Kim Simin (Hangul: 김시민, Hanzi: 金時敏, 1554-1592) adalah seorang jenderal dan patriot Korea pada masa Dinasti Joseon. Ia terkenal akan kepahlawanannya dalam perjuangannya yang heroik mempertahankan Kastil Jinju dari serbuan Jepang ketika Toyotomi Hideyoshi menginvasi Korea yang dikenal dalam sejarah sebagai Perang Tujuh Tahun atau Perang Imjin.

Kehidupan awal

Kim dilahirkan di Provinsi Chungcheong pada tahun 1554, ayahnya adalah Kim Chunggap (김충갑). Ia adalah keturunan generasi ke-12 dari jenderal terkenal semasa Dinasti Goryeo, Kim Banggyeong (김방경).

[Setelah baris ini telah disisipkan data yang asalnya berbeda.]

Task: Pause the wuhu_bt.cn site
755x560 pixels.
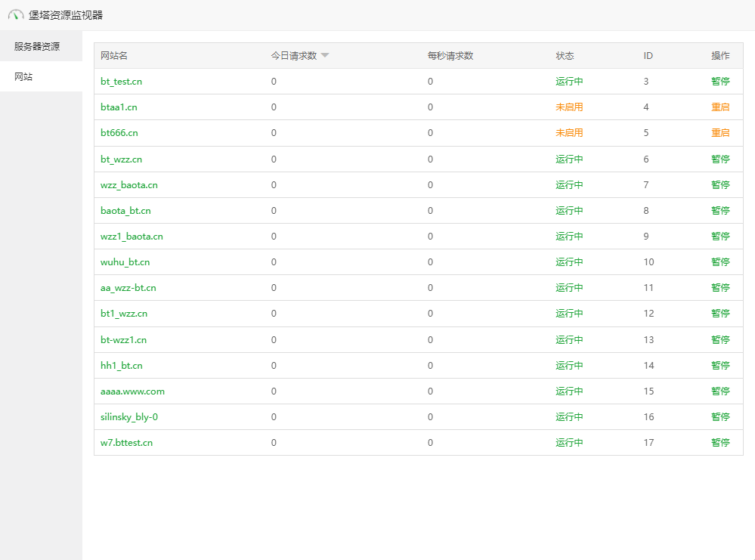Action: pos(720,262)
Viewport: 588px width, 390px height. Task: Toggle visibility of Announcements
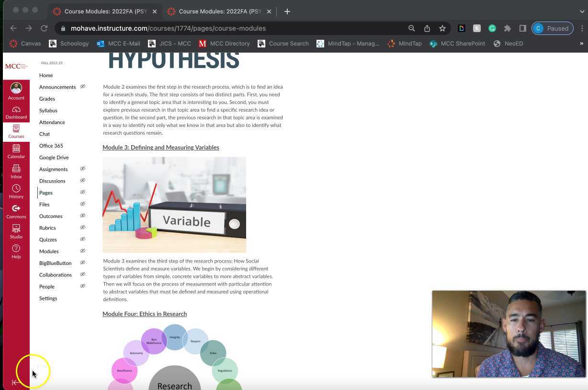point(82,87)
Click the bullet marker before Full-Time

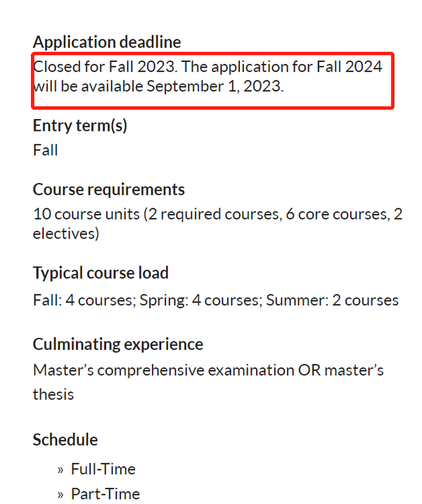pyautogui.click(x=60, y=470)
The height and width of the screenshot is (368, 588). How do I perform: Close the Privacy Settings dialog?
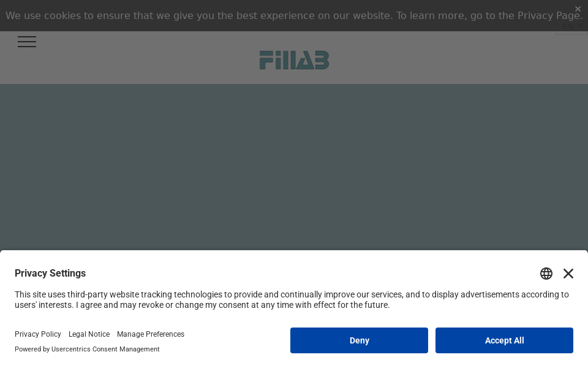click(568, 274)
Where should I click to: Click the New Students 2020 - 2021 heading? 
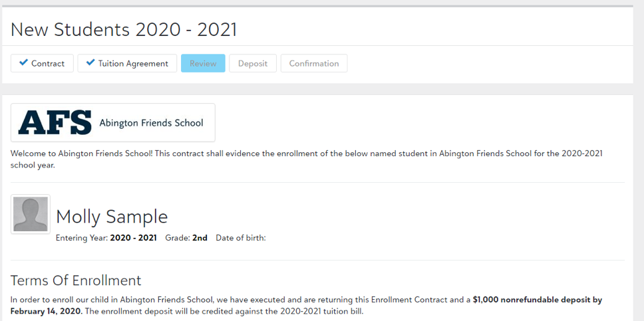(124, 29)
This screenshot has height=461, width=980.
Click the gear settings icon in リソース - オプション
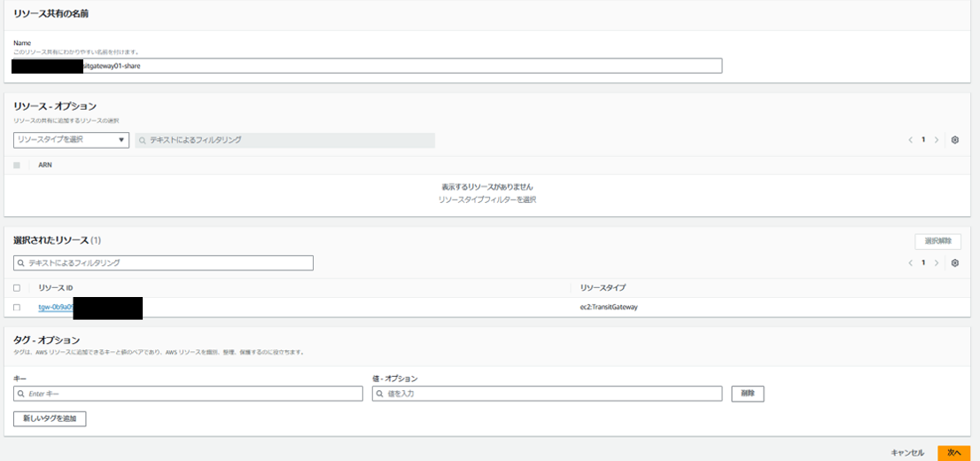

Tahun 1578, ia lulus ujian pemerintah untuk masuk militer dan diberi jabatan sebagai pelatih pasukan. Ia mendapati bahwa kondisi persenjataan maupun mental prajurit Joseon pada waktu itu dalam kondisi yang tidak layak dan ia merasa tidak puas dengan metode pelatihan yang ada. Karenanya, ia menghadap menteri perang untuk menyampaikan mengenai masalah ini, ia mengingatkan bahwa negara akan terjerumus dalam bahaya besar bila terjadi krisis mendadak dengan tentara yang tidak layak seperti sekarang ini. Namun sarannya tidak diindahkan oleh menteri perang dengan alasan saat itu adalah masa damai dan tidak akan ada krisis seperti itu, militer yang kuat hanya akan membuat rakyat menjadi takut.

Walau ditolak, Kim masih berkali-kali mengajukan proposal untuk membentuk tentara yang tangguh, namun berkali-kali pula mendapat penolakan. Karena merasa pendapatnya tidak pernah didengar, ia memutuskan untuk mengundurkan diri dari militer. Di depan sang menteri perang, ia melepaskan seragam militernya, setelah mengembalikannya pada sang menteri, ia meninggalkan ruang pertemuan. Tahun 1583, Nitangae, salah satu kepala suku Jurchen (Manchu) memberontak terhadap pemerintah Joseon di Hoeryeong, Kim kembali masuk tentara di bawah komando jenderal Jeong Eonsin. Sebagai wakil komandan, ia memberi kontribusi besar dalam menumpas pemberontakan suku Jurchen.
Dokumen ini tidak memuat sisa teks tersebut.